Correct use of past performance key

I recently received a phone call from a friend who works for a vendor that had just lost a big award. Company executives learned during the debriefing with the agency that a major reason why the company had not won was that it did not score as well as others on past performance.

My friend was somewhat angry because he had heard that a number of competitors who had won awards filled out past-performance references for their government customers in response to the agency's request for proposals. He was naive in not doing so, he said, but is planning to do so the next time around.

My friend called around the time I was compiling interviews I had conducted with government contracting professionals as a part of research on procurement reform. It was interesting how wide the range of comments was about the impact of increased use of past performance in government contracting. Some of my interviewees thought the use of past performance was the greatest thing since sliced bread, while others thought it never was a discriminator in source selection and that it was worthless. It almost seemed as if people were talking about different activities.

In fact, they probably were. A point that social scientists have made about social improvement efforts is that under a single rubric, such as "school tracking," dramatically different methods can appear. One study may conclude that school tracking is a failure and another that it is a success. But if you peel away the onion's layers, often it turns out that the studies do not examine the same thing, despite the common name.

The point is, although everyone in the government is now using "past performance," the way they use it varies greatly. Those agencies using it effectively, I suspect, generally are finding that past performance is working well to produce better vendor performance. Conversely, those using it ineffectively probably find that past performance is not helpful.

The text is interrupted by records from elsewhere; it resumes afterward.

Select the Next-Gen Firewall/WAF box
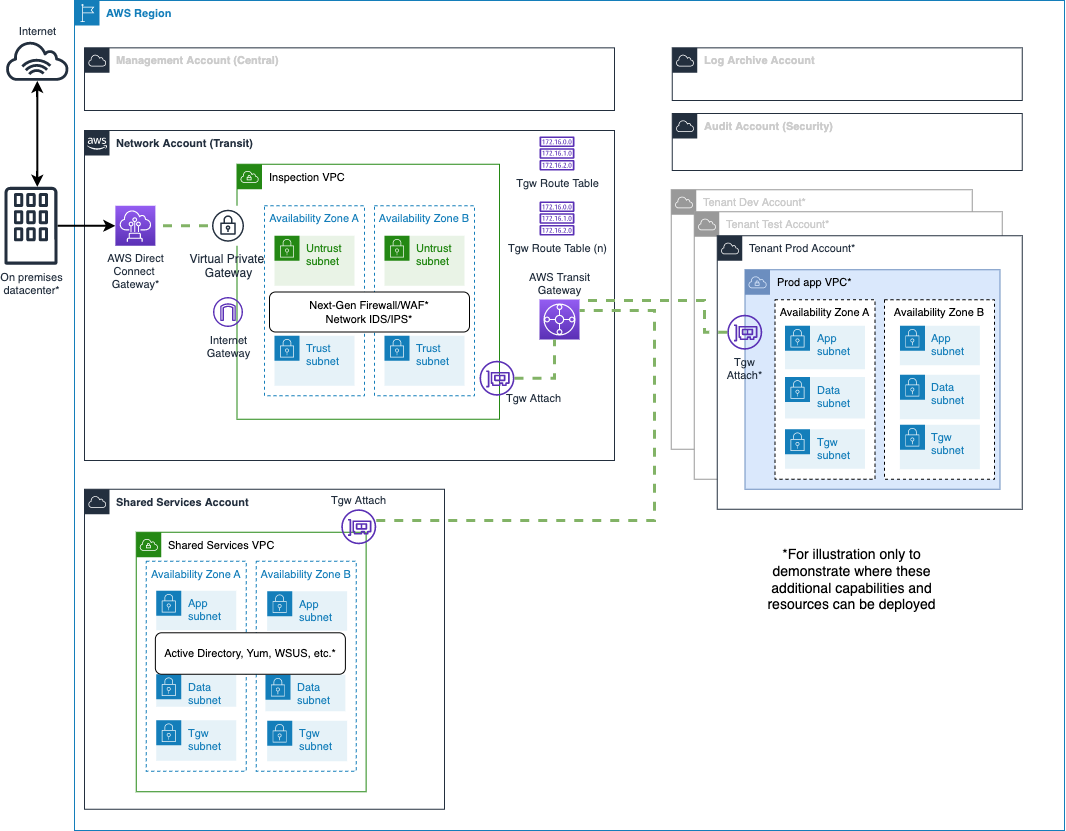1066x831 pixels. 369,311
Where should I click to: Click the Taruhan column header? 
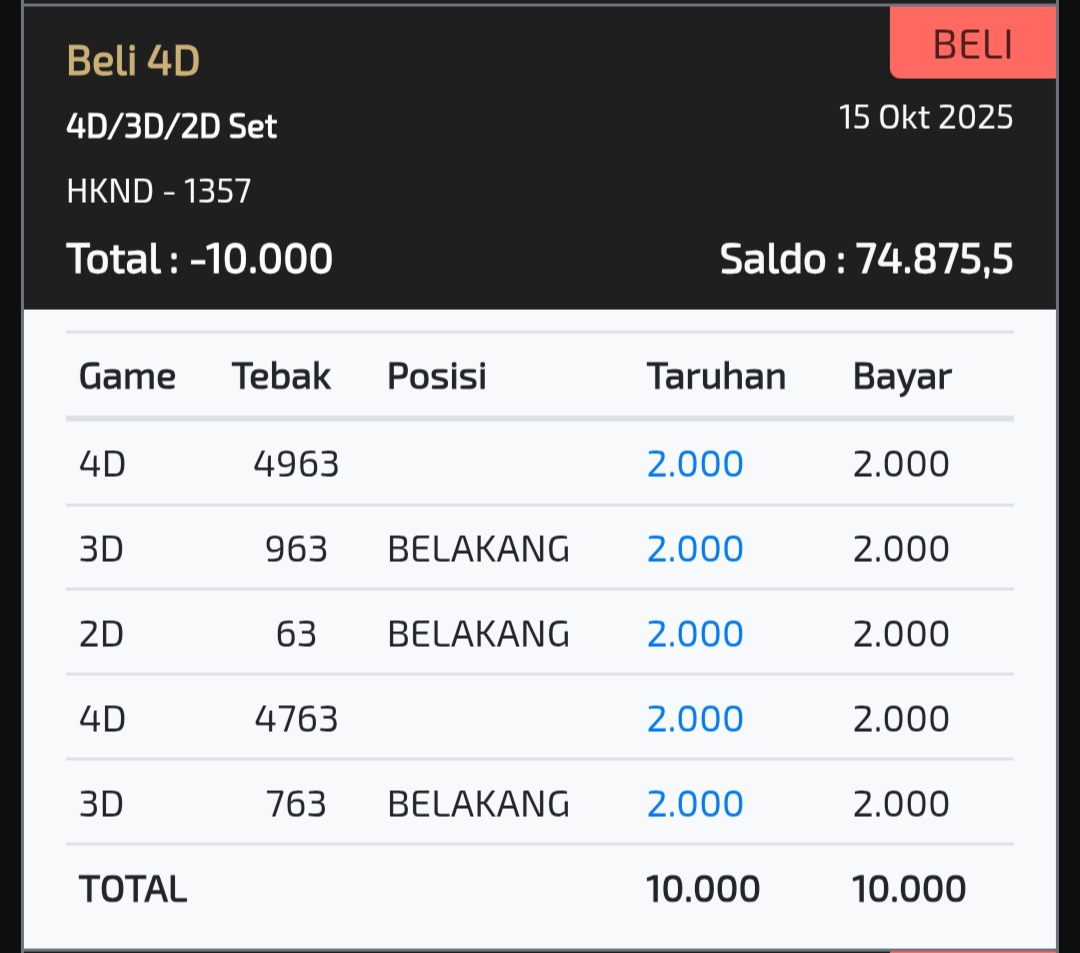pyautogui.click(x=716, y=376)
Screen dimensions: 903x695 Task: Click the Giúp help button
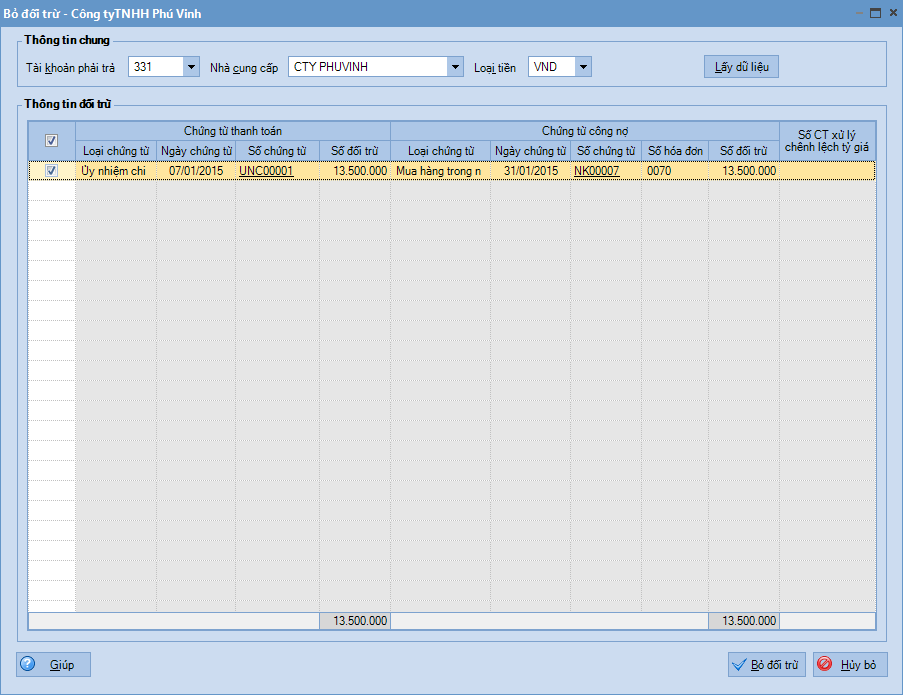[53, 665]
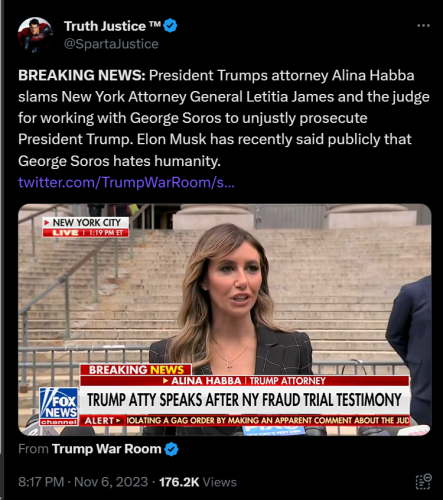Open the Truth Justice profile avatar
This screenshot has width=443, height=500.
tap(35, 35)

So the government's task is to learn how to use past performance intelligently so that it can live up to its full potential.

Let us begin with my friend's complaint about vendors writing past-performance references for customers. I do not think this practice should be prohibited. One must assume that a vendor willing to ask a customer to allow it to write a reference must have a good relationship with that customer.

However, I do believe that vendors should be required to disclose in their proposals, or in the references themselves, which customer references they helped prepare. And agencies should be particularly sensitive to nonsubstantive fluff when examining such references. The government might state in its RFP something like this: "If the offeror has assisted a customer in developing a reference, the government will look for specific examples illustrating the offeror's performance and not just generalized judgments."

What are some other suggestions for effectively evaluating past performance? One important suggestion comes from Deidre Lee, administrator of the Office of Federal Procurement Policy, who says that past-performance evaluation should be seen as an ongoing tool of contract administration.

For example, the Defense Supply Center, Philadelphia, has semiannual reviews with its vendors and contract customers to discuss strong points and areas of improvement. In the multiple-award service delivery contracts they administer, the exercise of option years and the proportion of the total workload going to different vendors is based on customer satisfaction ratings. To reference back to the earlier discussion, any agency that waits until it receives a reference request to develop materials on a vendor's past performance is losing much of the incentive and learning value from the exercise.

Vendors should not be allowed to cherry-pick contracts they use for references. Agencies should specify in RFPs selection criteria for reference contracts and request that vendors provide a specific number of recent contracts fitting that bill.

Agencies also should form more sophisticated questions to ask references. Agencies should ask specifically what is best and worst about a vendor's performance. They should ask references to state whether a vendor's performance, compared with other vendors that have conducted similar work, is better, worse or average. They should ask for specifics. Past-performance ratings are less subjective, and more valuable, the more they relate to performance measures or service levels in the contract or task order.

The vendor community clearly has become more focused on past performance and believes the government is serious about it. Once the government demonstrates its seriousness, we will reap the benefits.

--Kelman was the administrator of the Office of Federal Procurement Policy from 1993 to 1997. He is now Weatherhead Professor of Public Management at Harvard's Kennedy School of Government.